Nesta quinta-feira (4 de dezembro de 2025), um depoimento à Comissão Parlamentar Mista de Inquérito do INSS (CPMI-INSS) reacende a polêmica envolvendo fraudes e desvios no Instituto Nacional do Seguro Social (INSS). Segundo a testemunha — um ex-funcionário de Antônio Carlos Camilo Antunes, o chamado “Careca do INSS”, preso em setembro — o filho do presidente da República teria recebido repasses regulares e vultosos do suposto operador do esquema. 

O depoente afirma que Lulinha teria recebido uma “mesada” de cerca de R$ 300 mil por mês. 

Além disso, há alegações de que foram feitos pagamentos totais da ordem de R$ 25 milhões — embora a moeda e o período não tenham sido detalhados. 

Também são mencionadas viagens internacionais feitas por Lulinha junto a Antunes.

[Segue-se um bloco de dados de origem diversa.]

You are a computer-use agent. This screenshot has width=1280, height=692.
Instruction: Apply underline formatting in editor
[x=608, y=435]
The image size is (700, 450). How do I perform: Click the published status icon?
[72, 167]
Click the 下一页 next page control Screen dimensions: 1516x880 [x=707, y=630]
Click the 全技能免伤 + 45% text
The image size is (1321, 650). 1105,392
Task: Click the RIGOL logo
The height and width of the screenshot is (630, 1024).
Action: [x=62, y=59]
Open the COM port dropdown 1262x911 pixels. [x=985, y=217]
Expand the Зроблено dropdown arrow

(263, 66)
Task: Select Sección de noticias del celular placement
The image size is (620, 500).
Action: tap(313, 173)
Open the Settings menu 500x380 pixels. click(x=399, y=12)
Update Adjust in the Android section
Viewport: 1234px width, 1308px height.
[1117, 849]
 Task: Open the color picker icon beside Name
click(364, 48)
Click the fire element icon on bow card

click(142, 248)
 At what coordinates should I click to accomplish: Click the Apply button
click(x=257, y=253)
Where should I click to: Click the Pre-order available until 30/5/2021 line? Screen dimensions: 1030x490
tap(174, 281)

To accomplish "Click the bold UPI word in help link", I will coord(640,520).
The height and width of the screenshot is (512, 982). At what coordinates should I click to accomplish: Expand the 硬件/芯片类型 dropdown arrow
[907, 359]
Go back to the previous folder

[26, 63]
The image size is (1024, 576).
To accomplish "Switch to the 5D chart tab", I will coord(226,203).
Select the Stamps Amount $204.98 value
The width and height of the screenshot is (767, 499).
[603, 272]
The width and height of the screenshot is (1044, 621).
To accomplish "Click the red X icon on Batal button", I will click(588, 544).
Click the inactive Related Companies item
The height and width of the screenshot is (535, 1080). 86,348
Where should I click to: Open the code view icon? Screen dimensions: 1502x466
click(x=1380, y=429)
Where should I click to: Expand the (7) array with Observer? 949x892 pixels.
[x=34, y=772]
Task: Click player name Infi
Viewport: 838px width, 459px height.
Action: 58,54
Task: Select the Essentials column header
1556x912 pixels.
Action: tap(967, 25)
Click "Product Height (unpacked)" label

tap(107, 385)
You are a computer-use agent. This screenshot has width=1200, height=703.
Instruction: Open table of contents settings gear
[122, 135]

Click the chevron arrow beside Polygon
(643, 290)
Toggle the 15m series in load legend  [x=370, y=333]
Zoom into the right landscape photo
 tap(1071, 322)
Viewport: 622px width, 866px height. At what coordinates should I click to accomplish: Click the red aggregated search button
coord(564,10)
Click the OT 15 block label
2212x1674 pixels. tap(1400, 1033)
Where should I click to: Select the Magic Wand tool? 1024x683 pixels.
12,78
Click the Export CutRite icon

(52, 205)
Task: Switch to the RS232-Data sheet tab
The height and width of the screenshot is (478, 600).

A convocação de Lulinha para depor na CPMI está na pauta desta quinta-feira, conforme anunciado pelo presidente da comissão, Carlos Viana. A votação será nominal e pública. 
Apesar das acusações e da menção em depoimento, até o momento não há investigação formal aberta contra Lulinha — ou seja, ele não figura oficialmente como réu. O pedido de convocação visa ouvir explicações sobre as supostas ligações com o esquema.